Cession de parts sous conditions suspensives : la réalisation de la condition ne vaut pas cession de parts, laquelle obéit à un formalisme distinct qui doit être respecté.

Eric DELFLY
Eric DELFLY  - Avocat associé

Source : Cass. Com, 19 janvier 2022   n° 20-14.010 – F-B

I –

Les Avocats, lecteurs de Chronos, trouveront, par la lecture de cette décision, un exemple supplémentaire de l’imprescriptibilité de l’exception de nullité qui résulte de la combinaison des articles 1168 et 1304 du Code Civil (dans la rédaction applicable au fait de l’espèce), résumés par l’adage ainsi repris : « si l’action se prescrit, l’exception est imprescriptible ».

Pour autant, cette décision mérite commentaire à ce qu’elle distingue la condition suspensive liée à l’acquisition de titres de société, qui est une modalité d’exécution d’une obligation avec l’objet de celle-ci, qui est l’acquisition à proprement parlé.

Au titre des faits commentés, une promesse de cession de parts d’une société exploitant un hôtel est conclue sous la condition suspensive du remboursement des comptes courants des cédants dans la société. Poursuivis en exécution de la promesse, les cédants invoquent la nullité de cession, moyen qu’accepte la Cour d’Appel de PARIS en déclarant irrecevable l’exception de nullité au motif que les comptes courants des cédants avaient été, depuis, remboursés, ce qui s’analysait en un commencement d’exécution de la promesse, dès lors que le remboursement conditionnait le transfert des parts.

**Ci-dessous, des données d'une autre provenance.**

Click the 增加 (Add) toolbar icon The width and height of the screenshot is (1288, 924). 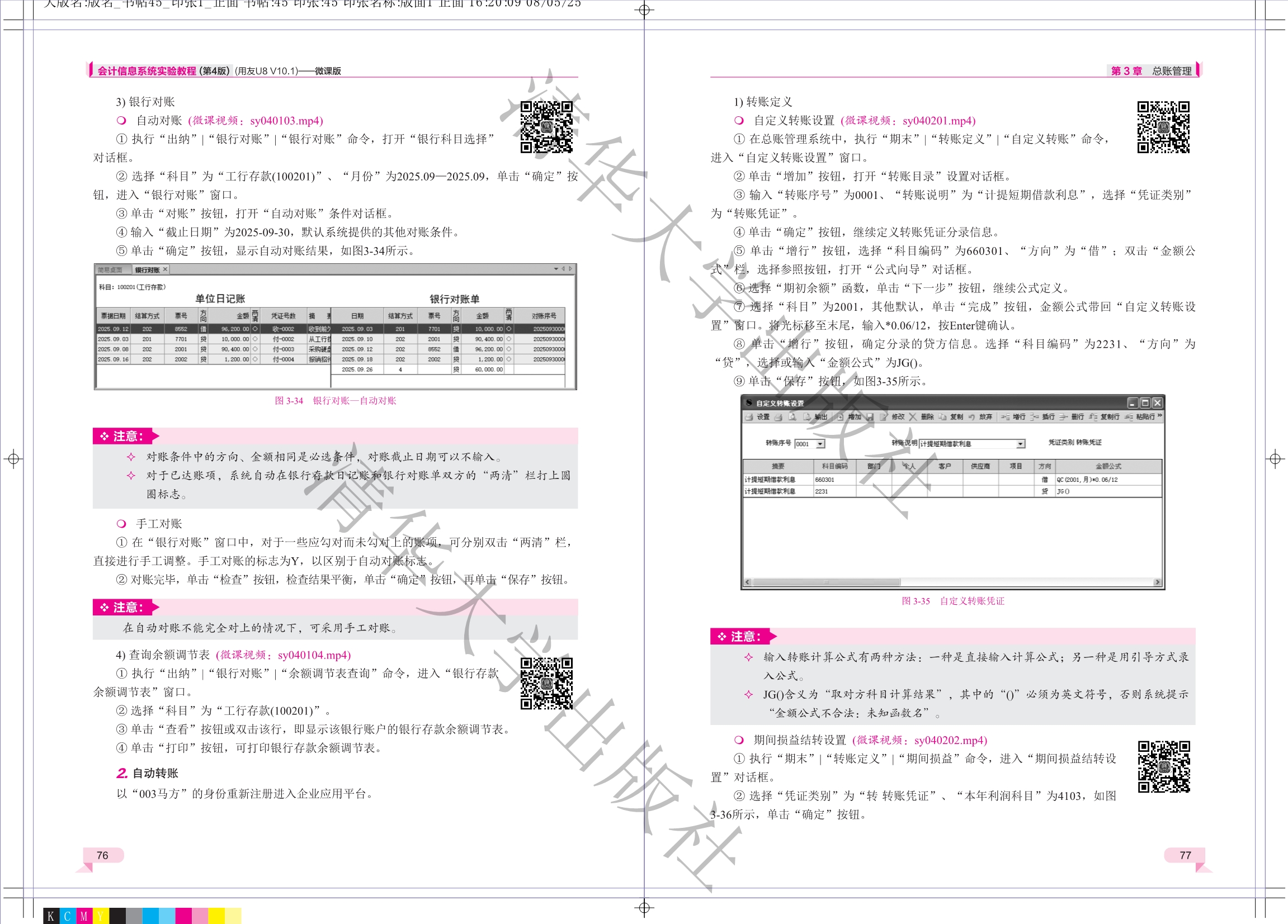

A tort, selon la Cour de Cassation qui juge que la Juridiction du second degré a confondu la condition suspensive du remboursement préalable des comptes courants à la cession avec la cession à proprement parlé, à l’aide d’une argumentation reprise dans les titrages et résumés, comme suit :

« Une condition suspensive faisant dépendre l’obligation souscrite d’un événement futur et incertain mais ne constituant pas l’objet de l’obligation, la réalisation de la condition ne constitue pas l’exécution, même partielle, de cette obligation et ne peut, par suite, faire échec au caractère perpétuel d’une exception de nullité ».

Traduction …

II –

A la base, des associés, qui n’occupent pas des fonctions de direction, acceptent de vendre, au groupe qui contrôle la société, sa participation à un prix symbolique, à la seule condition que, préalablement à la cession, il soit remboursé son compte courant … fixé à l’époque des faits, au demeurant fort anciens, à 500 000 Frs (76 224,50 €). Compte tenu de l’ancienneté des faits, ce compte courant a été remboursé, ce qui a incité le bénéficiaire de la promesse à se retourner contre le cédant promettant pour obtenir l’exécution forcée de l’exécution de la promesse, ce à quoi celui-ci s’oppose, en estimant que le  prix  était dérisoire et n’avait été accepté « qu’en raison des résultats déficitaires (de la société) dont ils ont découvert, ultérieurement, au travers  de l’audit réalisé par M. H, qu’ils n’étaient  que la conséquence des  abus de biens  sociaux et détournements commis au profit de Monsieur T, d’autre part, et contrairement à ce que soutiennent les promettants (…) ».

Le bénéficiaire de la promesse rétorque alors que le compte courant ayant été remboursé, bien plus de cinq ans, après la demande de cession forcée, qui constituait, en quelque sorte la date à laquelle la vente était parfaite, la prescription quinquennale pour s’opposer au vice du consentement était acquise.

La Cour conteste cette analyse et considère, qu’en réalité, la levée de la condition suspensive ne caractérise pas la vente, laquelle doit être formalisée, de sorte que ce n’est que la date à laquelle celle-ci est formalisée qui marque le point de départ de la prescription quinquennale.

Quels enseignements tirés de cette décision ?

III –

Même si le Code Civil considère que la vente est parfaite dès que les parties sont en accord sur la chose et sur le prix, ce qui peut être le cas, si cet accord est soumis à une condition qui a été élevée, mais pour autant le caractère parfait de la vente doit obliger le bénéficiaire de la promesse à formaliser la cession. Cette formalisation devant intervenir, à notre avis, dans le délai de la prescription quinquennale applicable aux opérations commerciales. S’il ne le fait pas dans les délais de la prescription, non seulement, celui-ci peut se heurter à un refus du cédant, au visa de cette Jurisprudence mais, de surcroit, les exceptions que pourraient lui opposer les cédants, ne commencent pas à courir.

C’est, ici encore, l’illustration d’un nouvel exemple de formalisme venant s’ajouter à la loi des parties pour rendre parfaites ses conséquences.